Best Random Forest Params: {'class_weight': 'balanced', 'max_depth': None, 'min_samples_split': 5, 'n_estimators': 50}
Best CV ROC AUC: 0.953


## 6. Evaluation: Test Set Results


In [None]:
# Use the best estimators for final prediction/evaluation
best_lr = lr_gs.best_estimator_
best_rf = rf_gs.best_estimator_

probs_lr = best_lr.predict_proba(X_test)[:,1]
preds_lr = best_lr.predict(X_test)
probs_rf = best_rf.predict_proba(X_test)[:,1]
preds_rf = best_rf.predict(X_test)

print("Best Logistic Regression ROC AUC: %.3f" % roc_auc_score(y_test, probs_lr))
print("Best Random Forest ROC AUC: %.3f" % roc_auc_score(y_test, probs_rf))


In [None]:
# ROC and Precision-Recall curves
plt.figure(figsize=(10,5))
for name, probs in zip(['LR','RF'], [probs_lr, probs_rf]):
    fpr, tpr, _ = roc_curve(y_test, probs)
    auc_val = auc(fpr, tpr)
    plt.plot(fpr, tpr, label=f"{name} (AUC={auc_val:.2f})")
plt.plot([0,1],[0,1],'k--')
plt.title('ROC Curve')
plt.xlabel('False Positive Rate')
plt.ylabel('True Positive Rate')
plt.legend()
plt.show()

plt.figure(figsize=(10,5))
for name, probs in zip(['LR','RF'], [probs_lr, probs_rf]):
    precision, recall, _ = precision_recall_curve(y_test, probs)
    ap = average_precision_score(y_test, probs)
    plt.plot(recall, precision, label=f"{name} (AP={ap:.2f})")
plt.title('Precision-Recall Curve')
plt.xlabel('Recall')
plt.ylabel('Precision')
plt.legend()
plt.show()


In [None]:
# Confusion matrix and classification report (Random Forest)
from sklearn.metrics import ConfusionMatrixDisplay

cm = confusion_matrix(y_test, preds_rf)
ConfusionMatrixDisplay(cm, display_labels=['Survived','Died']).plot(cmap='coolwarm')
plt.title("Random Forest: Confusion Matrix")
plt.show()

print("Random Forest Classification Report:\n", classification_report(y_test, preds_rf))


In [None]:
# Random Forest Feature Importance
importances = pd.Series(best_rf.feature_importances_, index=features)
importances.sort_values().plot.barh(figsize=(8,5))
plt.title("Random Forest Feature Importances")
plt.show()


## 7. (Optional) SHAP: Model Explainability


In [None]:
try:
    import shap
    explainer = shap.TreeExplainer(best_rf)
    shap_values = explainer.shap_values(X_test)
    shap.summary_plot(shap_values[1], X_test)
except ImportError:
    print("SHAP not installed (pip install shap to enable explainability plots).")

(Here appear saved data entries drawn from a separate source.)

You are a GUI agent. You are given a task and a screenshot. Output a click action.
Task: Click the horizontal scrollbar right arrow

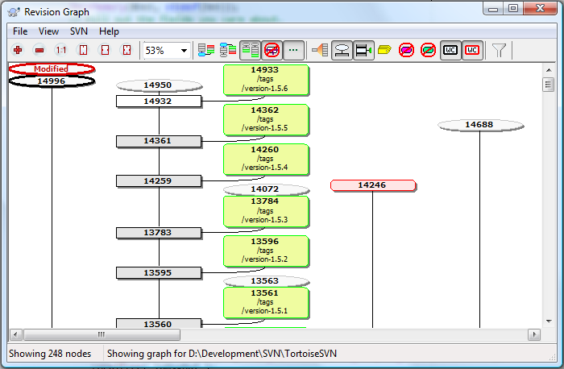[533, 334]
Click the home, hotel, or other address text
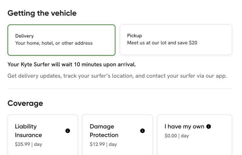 click(54, 43)
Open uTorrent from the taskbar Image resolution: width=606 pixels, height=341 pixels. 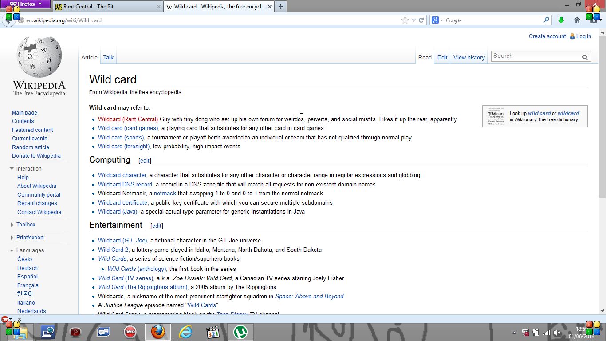pyautogui.click(x=240, y=332)
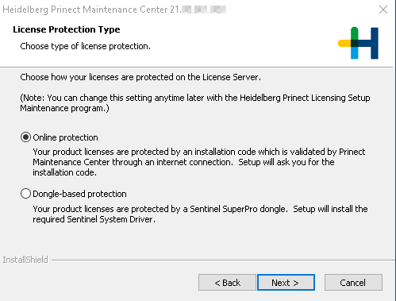Click the License Server instruction sentence
Viewport: 396px width, 301px height.
140,77
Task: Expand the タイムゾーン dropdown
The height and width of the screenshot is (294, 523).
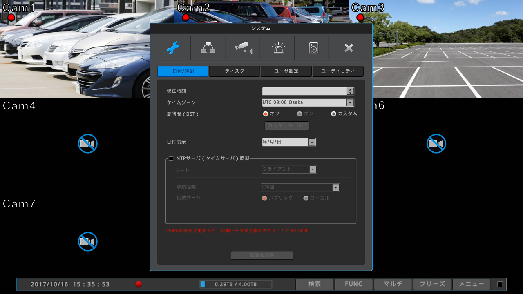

## 8. Subgroup Survival Analysis (Kaplan-Meier by sex, diabetes, high BP)


In [None]:
from lifelines import KaplanMeierFitter

for col in ['sex','diabetes','high_blood_pressure']:
    for val in sorted(df[col].unique()):
        label = f"{col}={val}"
        ix = df[col]==val
        kmf = KaplanMeierFitter()
        kmf.fit(df.loc[ix,'time'], event_observed=df.loc[ix,'DEATH_EVENT'], label=label)
        kmf.plot_survival_function()
    plt.title(f"Survival Curve by {col.title()}")
    plt.xlabel("Days")
    plt.ylabel("Survival Probability")
    plt.legend()
    plt.show()


## 9. Clinical Insights & Next Steps

- Imbalance addressed with SMOTE and class weights.
- Hyperparameter tuning improved model ROC AUC.
- Key predictors: age, ejection fraction, serum creatinine, comorbidity.
- High-risk subgroups: age > 70, high serum creatinine, multiple comorbidities.
- Next steps: external validation, deeper explainability, and more advanced models if needed.